In summary, heart failure trials presented at the ESC Congress 2020 (Table 1) brought a lot of promise to changes in clinical practice of heart failure management. I do hope that these studies of sodium-glucose cotransporter-2 (SGLT2) inhibitors support it to become one of the standard-of-care therapies, on top of appropriate background medical therapies in patients with HFrEF and HFpEF.
Table 1: Summary of heart failure trials.
|Trial||Topics of Focus||Result|
|EMPORER-Reduced||Heart failure, empagliflozin||Empagliflozin reduced risk of CV death or hospitalisation in patients with HFrEF, whether or not they had DM|
|EXPLORER-HCM||Obstrcutive HCM||Mavacamtem, a first-class cardiac myosin activator, improved heart function and symptoms in patients with HOCM|
|PARALLAX||HFpEF||In patients with HFpEF, sacubitril/valsartan (ARNI) lowered NT-proBNP and decline in renal function, but did not improve functional capacity compare to OMT|
|DAPA-CKD||Dapagliflozin in CKD||In patients with CKD, dapagliflozin significantly reduced kidney failure risk, death from CV causes, HF hospitalisations, and all-cause mortality|
ARNI: angiotensin receptor neprilysin inhibitor; CV: cardiovascular; CKD: chronic kidney disease; DM: diabetes mellitus; HCM: hypertrophic cardiomyopathy; HF: heart failure; HFpEF: heart failure with preserved ejection fraction; HFrEF: heart failure with reduced ejection fraction; HOCM: hypertrophic obstructive cardiomyopathy; NT-proBNP: N-terminal pro B-type natriuretic peptide; OMT: optimal medical therapy.
1.Packer M et al. Cardiovascular and renal outcomes with empagliflozin in heart failure.

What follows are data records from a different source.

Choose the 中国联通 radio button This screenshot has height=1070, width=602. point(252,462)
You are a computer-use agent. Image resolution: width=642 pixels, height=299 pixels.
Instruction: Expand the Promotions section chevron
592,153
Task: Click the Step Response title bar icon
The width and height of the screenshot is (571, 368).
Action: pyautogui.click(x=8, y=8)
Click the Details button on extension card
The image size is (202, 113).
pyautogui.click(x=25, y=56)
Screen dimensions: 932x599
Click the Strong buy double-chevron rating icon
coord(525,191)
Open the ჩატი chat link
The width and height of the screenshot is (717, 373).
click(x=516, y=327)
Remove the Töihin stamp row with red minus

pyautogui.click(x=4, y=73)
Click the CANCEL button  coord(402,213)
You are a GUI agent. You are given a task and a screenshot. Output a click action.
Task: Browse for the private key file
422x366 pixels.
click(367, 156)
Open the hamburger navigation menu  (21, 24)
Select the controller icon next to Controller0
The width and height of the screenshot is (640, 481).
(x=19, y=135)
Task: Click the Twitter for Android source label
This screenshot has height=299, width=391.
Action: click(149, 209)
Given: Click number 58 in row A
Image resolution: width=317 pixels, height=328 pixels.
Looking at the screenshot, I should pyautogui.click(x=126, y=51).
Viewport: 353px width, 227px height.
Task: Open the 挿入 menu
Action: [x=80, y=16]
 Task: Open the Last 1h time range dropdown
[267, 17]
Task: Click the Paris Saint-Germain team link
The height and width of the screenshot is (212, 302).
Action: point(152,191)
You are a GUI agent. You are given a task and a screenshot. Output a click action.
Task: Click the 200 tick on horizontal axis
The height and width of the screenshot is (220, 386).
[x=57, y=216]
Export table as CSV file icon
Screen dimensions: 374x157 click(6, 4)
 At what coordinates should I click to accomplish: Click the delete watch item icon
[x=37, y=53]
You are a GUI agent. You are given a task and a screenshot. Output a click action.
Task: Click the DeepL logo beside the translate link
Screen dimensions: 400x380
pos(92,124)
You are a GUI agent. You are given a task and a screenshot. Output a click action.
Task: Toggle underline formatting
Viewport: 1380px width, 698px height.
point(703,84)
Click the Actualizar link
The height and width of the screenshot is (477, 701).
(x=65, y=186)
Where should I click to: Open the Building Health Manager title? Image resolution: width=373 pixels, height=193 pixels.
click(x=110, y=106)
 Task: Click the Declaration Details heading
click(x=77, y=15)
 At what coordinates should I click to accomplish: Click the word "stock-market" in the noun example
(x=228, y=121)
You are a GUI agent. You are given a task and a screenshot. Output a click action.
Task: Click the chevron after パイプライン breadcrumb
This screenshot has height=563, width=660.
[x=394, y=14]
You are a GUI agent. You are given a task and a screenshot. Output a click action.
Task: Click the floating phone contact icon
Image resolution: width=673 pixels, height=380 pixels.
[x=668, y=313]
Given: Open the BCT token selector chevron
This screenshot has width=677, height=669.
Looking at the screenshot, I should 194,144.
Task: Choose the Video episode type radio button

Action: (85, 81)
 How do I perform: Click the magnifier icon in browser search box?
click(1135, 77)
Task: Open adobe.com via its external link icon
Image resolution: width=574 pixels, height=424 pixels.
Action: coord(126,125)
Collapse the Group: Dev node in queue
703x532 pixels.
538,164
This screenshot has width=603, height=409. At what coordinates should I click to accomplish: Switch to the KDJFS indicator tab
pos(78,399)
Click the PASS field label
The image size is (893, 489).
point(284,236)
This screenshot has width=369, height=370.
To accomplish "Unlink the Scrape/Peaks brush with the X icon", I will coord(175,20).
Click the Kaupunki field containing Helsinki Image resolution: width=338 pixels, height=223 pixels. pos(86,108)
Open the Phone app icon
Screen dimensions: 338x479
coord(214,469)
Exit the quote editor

N Engl J Med. 2020;DOI:10.1056/NEJMoa2022190.
2.John JV et al. Dapagliflozin in patients with heart failure and reduced ejection fraction. N Engl J Med. 2019;381:1995-2008.
3.Ho C et al. Study design and rationale of EXPLORER-HCM, evaluation of mavacamten in adults with symptomatic obstructive hypertrophic cardiomyopathy. Circulation. 2020;13(6):DOI:10.1161/CIRCHEARTFAILURE.120.006853.
4.Olivotto I et al. EXPLORER-HCM: Efficacy and safety of mavacamten in adults with symptomatic obstructive hypertrophic cardiomyopathy. Session at ESC Congress 2020, 29 August, 2020.
5.PieskeB et al. Hotline PARALLAX. Session at ESC Congress 2020, 30 August, 2020.
6.Heerspink HJL et al. Hot Line DAPA-CKD. Session at ESC Congress 2020, 30 August, 2020.